## SET EXERCISE
Please swap "magnifier icon" for "magnifying glass icon" in the stretch from the line containing "You are a GUI" through the end of the data, and give those lines again with nothing else changed. Leave the pictures out of the answer.

Word and item position data

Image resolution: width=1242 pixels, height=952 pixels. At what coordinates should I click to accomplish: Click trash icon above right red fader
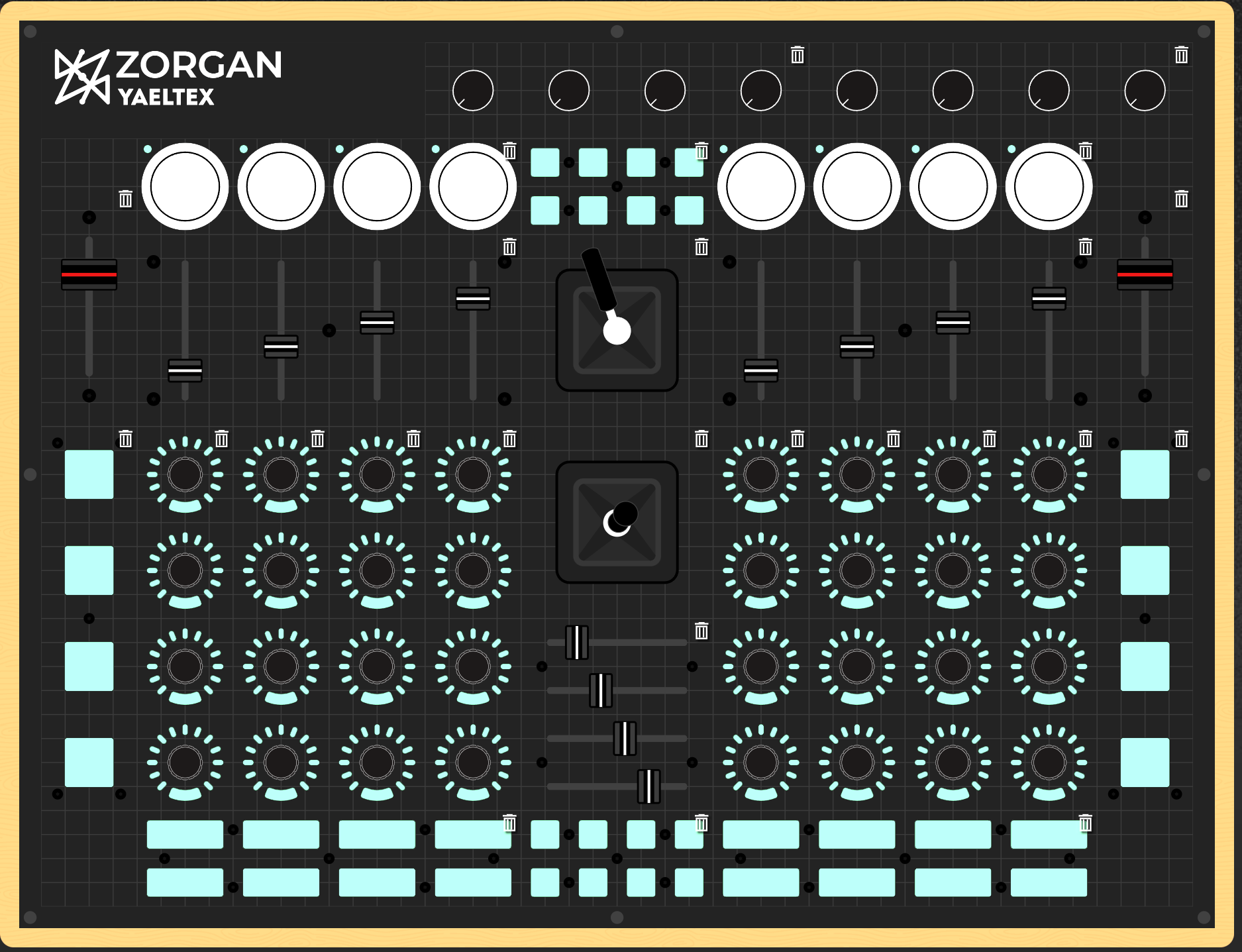[x=1181, y=199]
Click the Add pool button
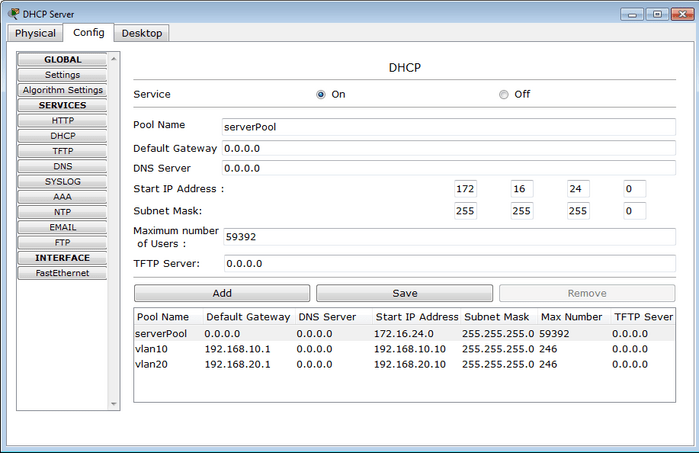Image resolution: width=699 pixels, height=453 pixels. pos(222,293)
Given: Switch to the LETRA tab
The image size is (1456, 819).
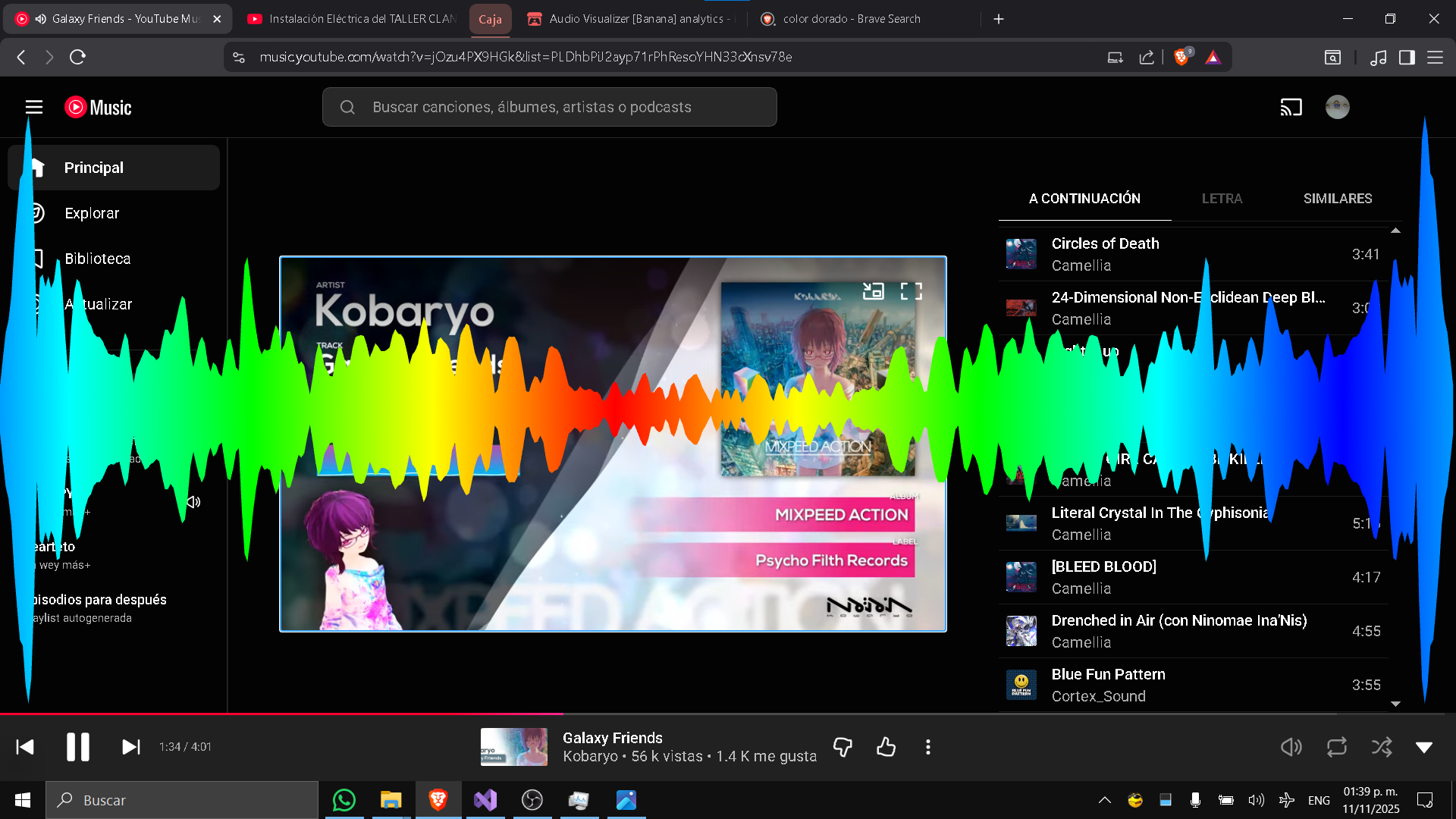Looking at the screenshot, I should [1222, 199].
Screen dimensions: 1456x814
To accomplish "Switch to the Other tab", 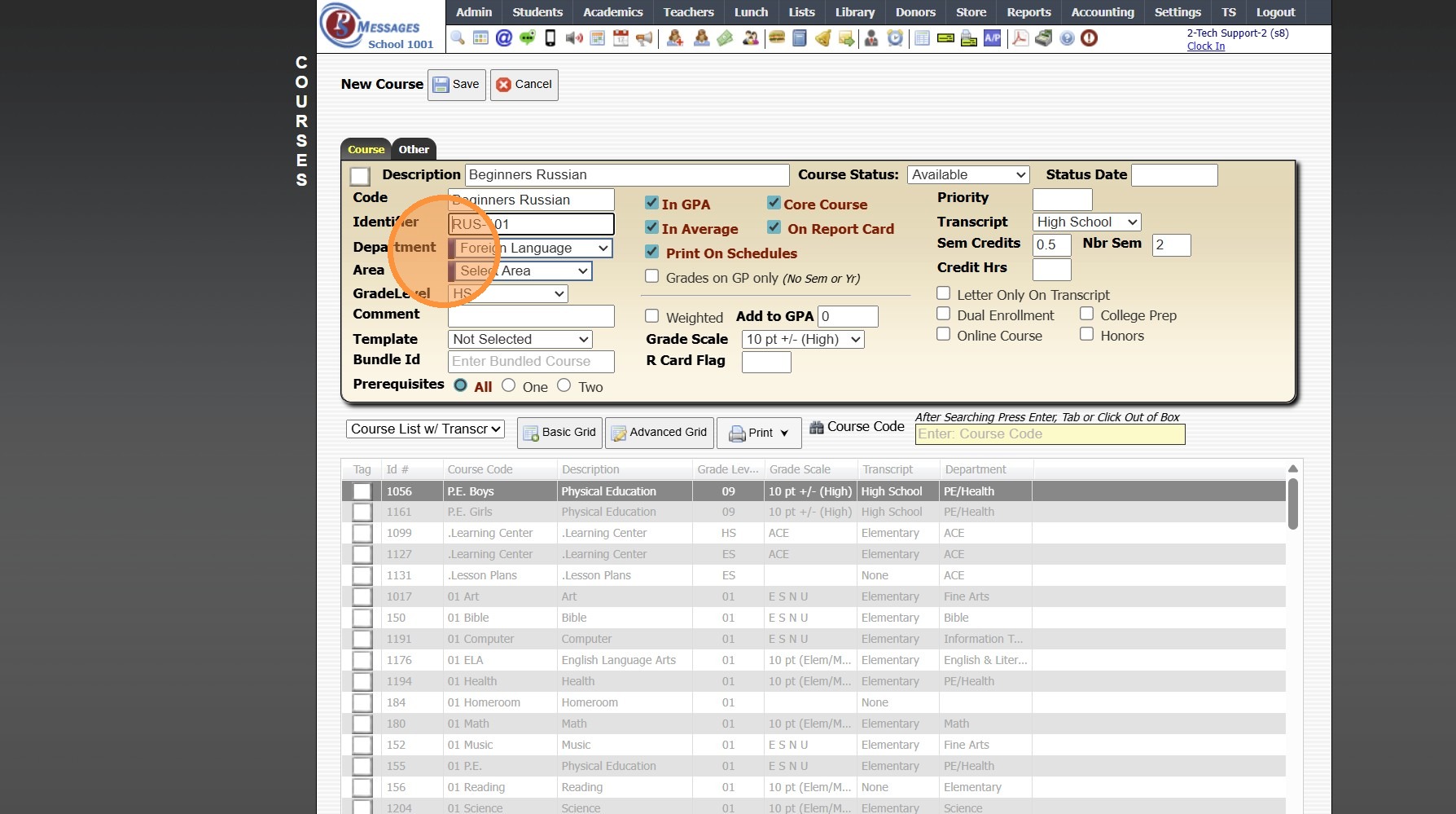I will (414, 150).
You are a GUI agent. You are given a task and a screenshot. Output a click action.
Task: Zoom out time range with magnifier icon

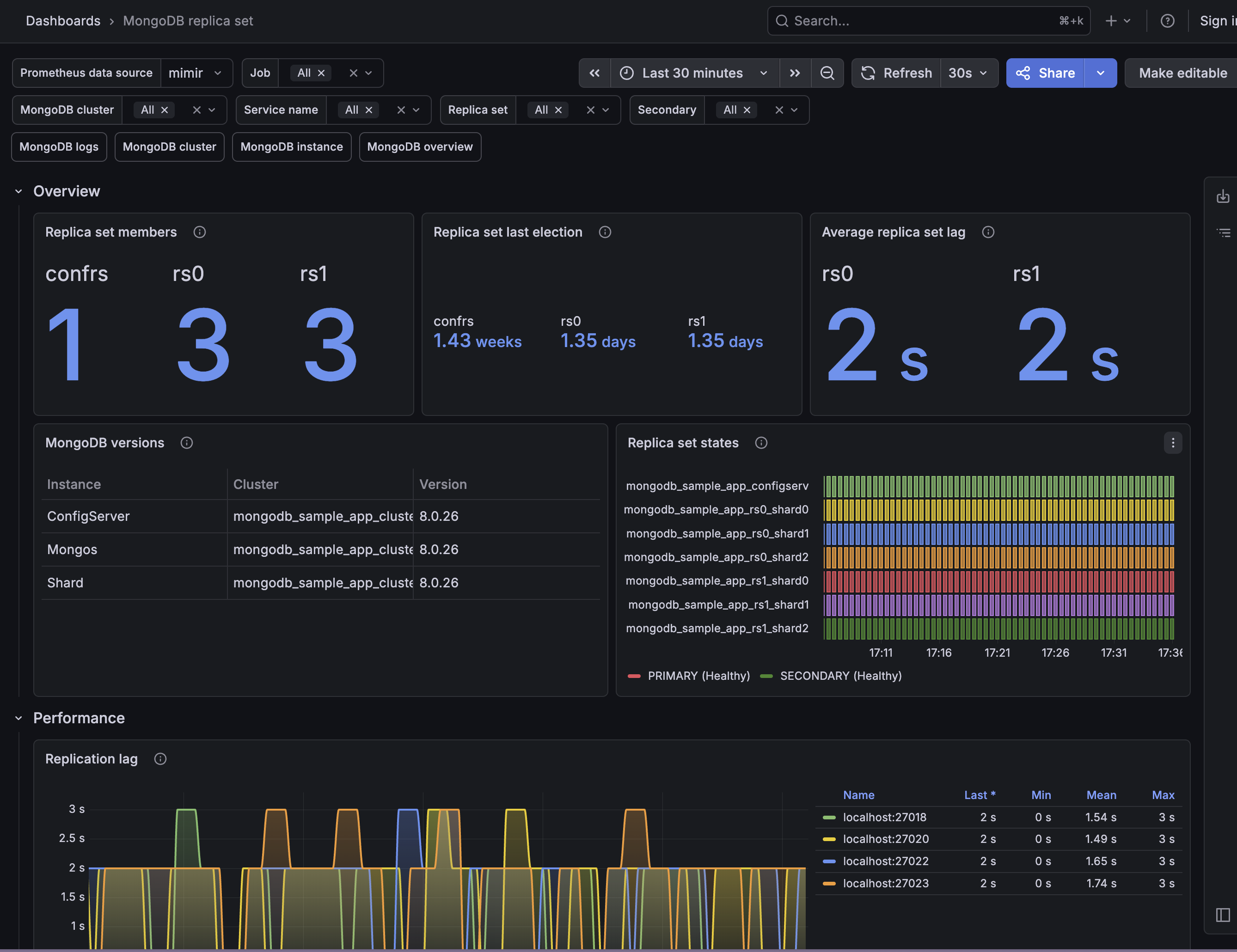[x=827, y=73]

## RESULT OF THIS EXERCISE
You are a GUI agent. You are given a task and a screenshot. Output a click action.
Task: Zoom out time range with magnifying glass icon

[x=827, y=73]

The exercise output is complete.